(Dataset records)
::::

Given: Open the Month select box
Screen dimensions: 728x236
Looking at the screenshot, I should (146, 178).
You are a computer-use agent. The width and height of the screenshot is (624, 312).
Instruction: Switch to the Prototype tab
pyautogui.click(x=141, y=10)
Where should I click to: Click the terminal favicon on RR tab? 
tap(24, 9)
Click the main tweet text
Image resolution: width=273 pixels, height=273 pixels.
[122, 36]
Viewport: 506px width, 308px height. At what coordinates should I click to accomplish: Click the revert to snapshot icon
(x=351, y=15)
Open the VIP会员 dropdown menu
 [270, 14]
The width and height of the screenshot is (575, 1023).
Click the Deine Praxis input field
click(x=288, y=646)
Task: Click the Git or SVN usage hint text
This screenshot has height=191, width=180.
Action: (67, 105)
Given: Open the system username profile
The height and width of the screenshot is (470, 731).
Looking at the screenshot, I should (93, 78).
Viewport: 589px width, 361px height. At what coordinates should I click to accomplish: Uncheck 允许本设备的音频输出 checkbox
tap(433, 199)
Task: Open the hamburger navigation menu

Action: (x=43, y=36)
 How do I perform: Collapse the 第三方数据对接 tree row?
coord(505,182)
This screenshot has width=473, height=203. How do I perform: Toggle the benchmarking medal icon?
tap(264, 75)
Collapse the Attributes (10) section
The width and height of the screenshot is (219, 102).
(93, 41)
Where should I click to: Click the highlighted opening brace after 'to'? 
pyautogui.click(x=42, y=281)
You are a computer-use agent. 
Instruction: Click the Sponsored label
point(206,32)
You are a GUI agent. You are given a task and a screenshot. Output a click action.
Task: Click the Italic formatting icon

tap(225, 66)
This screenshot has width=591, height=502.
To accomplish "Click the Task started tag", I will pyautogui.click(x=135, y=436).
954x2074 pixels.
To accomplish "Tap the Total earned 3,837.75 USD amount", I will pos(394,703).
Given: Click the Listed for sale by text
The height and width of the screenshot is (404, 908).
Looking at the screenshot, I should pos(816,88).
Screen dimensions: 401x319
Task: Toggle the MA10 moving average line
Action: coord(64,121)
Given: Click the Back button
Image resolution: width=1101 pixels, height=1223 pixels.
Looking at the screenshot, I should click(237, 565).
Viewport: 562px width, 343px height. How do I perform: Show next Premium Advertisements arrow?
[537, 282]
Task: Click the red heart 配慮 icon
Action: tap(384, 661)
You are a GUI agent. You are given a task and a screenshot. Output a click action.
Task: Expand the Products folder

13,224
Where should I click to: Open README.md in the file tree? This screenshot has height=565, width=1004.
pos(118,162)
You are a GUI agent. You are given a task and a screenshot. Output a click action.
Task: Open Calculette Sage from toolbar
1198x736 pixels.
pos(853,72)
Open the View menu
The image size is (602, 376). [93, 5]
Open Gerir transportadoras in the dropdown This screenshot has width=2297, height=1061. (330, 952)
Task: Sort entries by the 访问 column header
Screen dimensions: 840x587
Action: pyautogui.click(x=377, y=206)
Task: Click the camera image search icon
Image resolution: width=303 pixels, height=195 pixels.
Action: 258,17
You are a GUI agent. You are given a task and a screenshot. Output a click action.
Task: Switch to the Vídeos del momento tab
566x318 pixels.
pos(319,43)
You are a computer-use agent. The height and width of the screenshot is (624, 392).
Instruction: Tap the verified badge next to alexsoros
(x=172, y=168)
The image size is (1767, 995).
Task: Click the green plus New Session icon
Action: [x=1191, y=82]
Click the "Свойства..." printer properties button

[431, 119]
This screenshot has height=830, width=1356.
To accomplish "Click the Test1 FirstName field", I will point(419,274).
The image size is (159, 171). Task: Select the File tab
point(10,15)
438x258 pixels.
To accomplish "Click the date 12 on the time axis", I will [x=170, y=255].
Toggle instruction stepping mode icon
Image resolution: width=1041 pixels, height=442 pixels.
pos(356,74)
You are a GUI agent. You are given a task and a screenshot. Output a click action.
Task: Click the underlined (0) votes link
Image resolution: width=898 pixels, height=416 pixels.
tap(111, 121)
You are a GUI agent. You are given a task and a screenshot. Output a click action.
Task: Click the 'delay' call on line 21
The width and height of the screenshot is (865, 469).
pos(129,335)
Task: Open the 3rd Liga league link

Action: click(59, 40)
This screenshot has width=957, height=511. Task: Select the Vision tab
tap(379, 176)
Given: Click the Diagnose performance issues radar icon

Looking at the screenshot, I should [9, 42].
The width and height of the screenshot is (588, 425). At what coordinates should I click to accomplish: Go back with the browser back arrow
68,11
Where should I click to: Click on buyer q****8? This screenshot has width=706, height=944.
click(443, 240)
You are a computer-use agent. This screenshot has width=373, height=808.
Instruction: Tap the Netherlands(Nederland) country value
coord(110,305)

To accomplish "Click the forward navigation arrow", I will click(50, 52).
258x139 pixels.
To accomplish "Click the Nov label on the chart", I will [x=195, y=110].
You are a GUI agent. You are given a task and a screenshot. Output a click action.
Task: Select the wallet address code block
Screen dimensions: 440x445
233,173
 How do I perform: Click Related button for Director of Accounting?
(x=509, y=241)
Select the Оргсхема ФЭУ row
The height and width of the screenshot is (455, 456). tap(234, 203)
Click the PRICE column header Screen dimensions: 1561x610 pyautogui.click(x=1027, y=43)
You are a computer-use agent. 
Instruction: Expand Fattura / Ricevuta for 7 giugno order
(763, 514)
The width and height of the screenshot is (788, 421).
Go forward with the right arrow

::::

> THE TASK: From the records above, return each line that has the string "header".

> WRITTEN ANSWER:
Task: Sort entries by the 访问 column header
Click the PRICE column header Screen dimensions: 1561x610 pyautogui.click(x=1027, y=43)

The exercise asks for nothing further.